# Excerpt provided:
What is it?
Ultrasound or sonography does not use rays, therefore it is a method of examining internal organs, tendons, muscles and the eye with no injury. By means of sound waves, images of the internal organs are created in real time. The examination is painless for the patient and is generally able to be carried out without the use of anaesthetic and in the presence of the owner.
Fields of application:
A major area of ultrasound is echocardiography. This is the study of the heart and heart function. The examination makes it possible to assess the beating heart "in action". It shows the flow of blood between the individual chambers of the heart (ventricles, atria) and the vessels and, for example, the smallest leaks (insufficiencies) of valves can be seen in detail. For this, the Doppler method can be used. The so-called colour Doppler shows the direction of blood flow in colour. Blood flowing in the wrong direction (for example due to a valve insufficiency), is shown by the resulting colour patterns.

# Listed entries:
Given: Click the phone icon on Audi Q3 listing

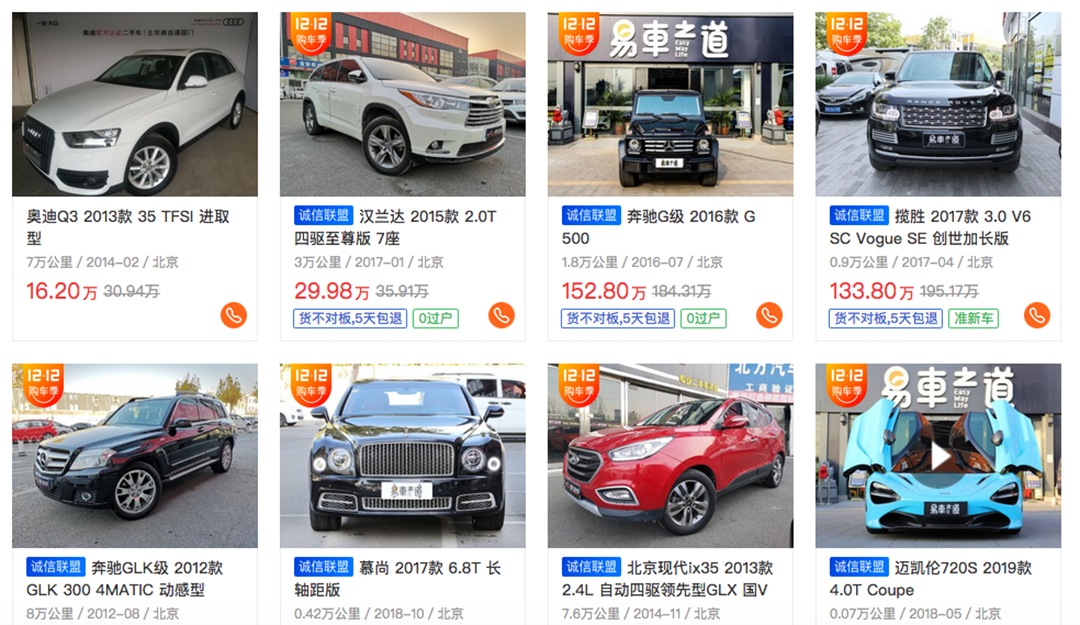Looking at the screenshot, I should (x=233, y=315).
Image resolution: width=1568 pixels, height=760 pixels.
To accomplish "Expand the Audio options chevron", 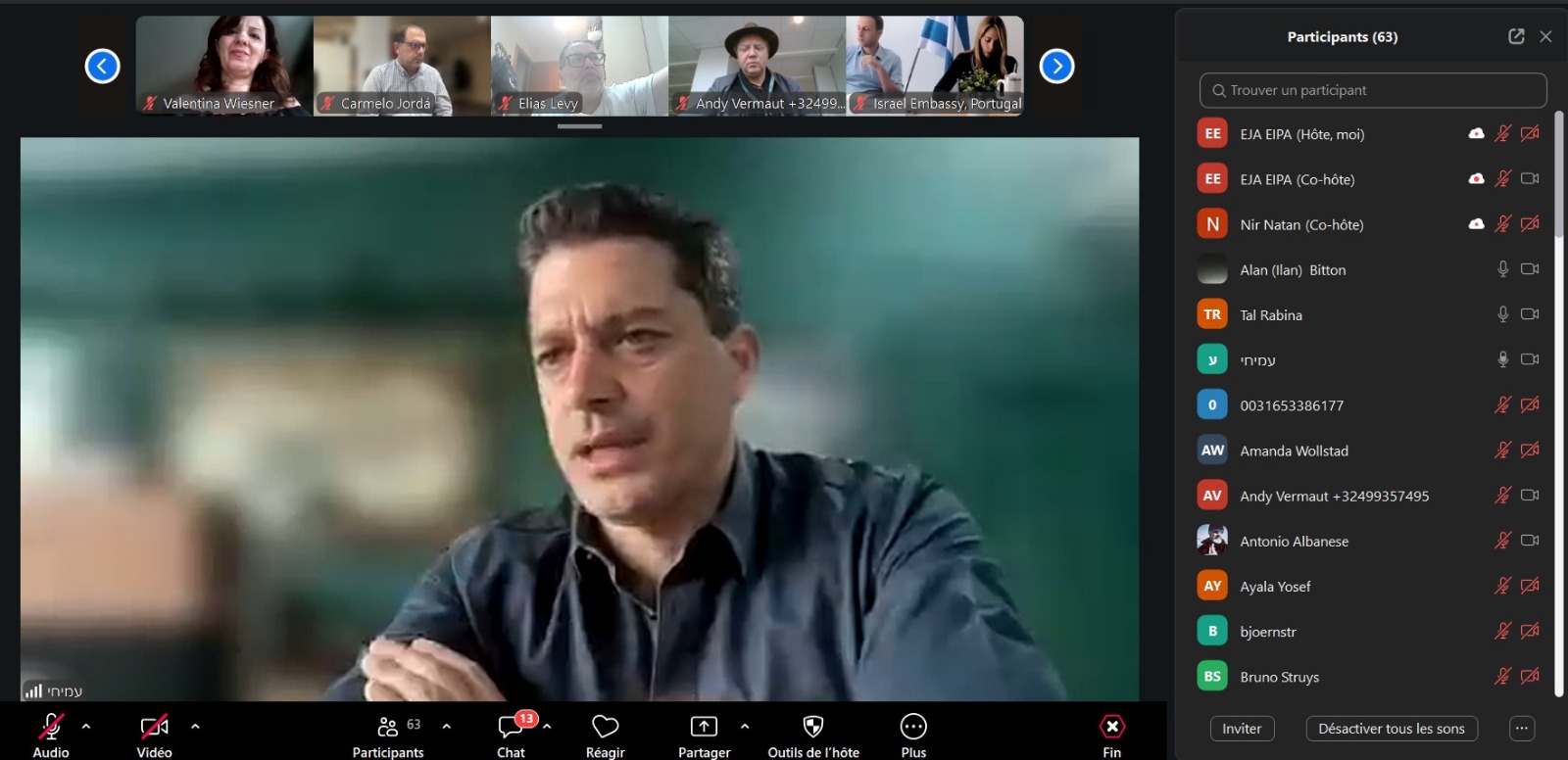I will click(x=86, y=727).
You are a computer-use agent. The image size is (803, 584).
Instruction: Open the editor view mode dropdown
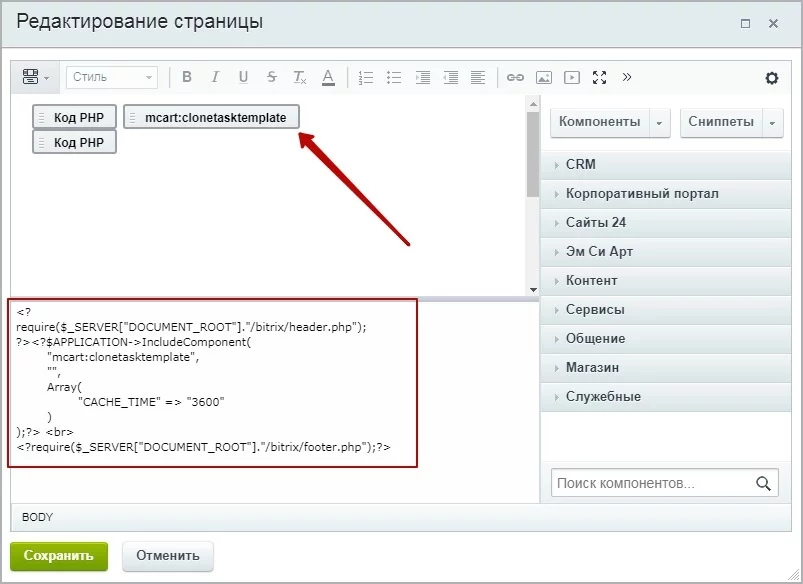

# Assignment:
Please continue the text on ultrasound examination, placed before the entries, from the point where it stops.

# Output of the task:
By means of the so-called contrast method, deformities, like a hole in the septum (ventricular septal defect, atrial septal defect), can be clearly seen and evaluated.
Pericardial effusions are an absolute emergency in our patients and can not only be detected on ultrasound, but can be drained immediately under visual control.
With the ECG (echocardiogram) that runs during the examination, cardiac arrhythmias can be detected quickly.
A cardiac examination includes measuring the blood pressure.
Another area of sonography is the abdominal ultrasound.
Pregnancies: As in humans, the development of the offspring can also be assessed in dogs, cats, rabbits and guinea pigs. It can be seen quickly whether the offspring are developing. After a few days or weeks (depending on the species) the heartbeat of the puppies / babies can be seen and on the basis of the heart rate, it can be assessed whether, for example, an emergency C-section needs to be performed. This method is less suitable for determining the number of puppies.
Internal organs: ultrasound is a painless and particularly gentle way to examine all abdominal organs. Ultrasound is very particularly well suited in the diagnosis of cancer and for assessing the stage of cancer.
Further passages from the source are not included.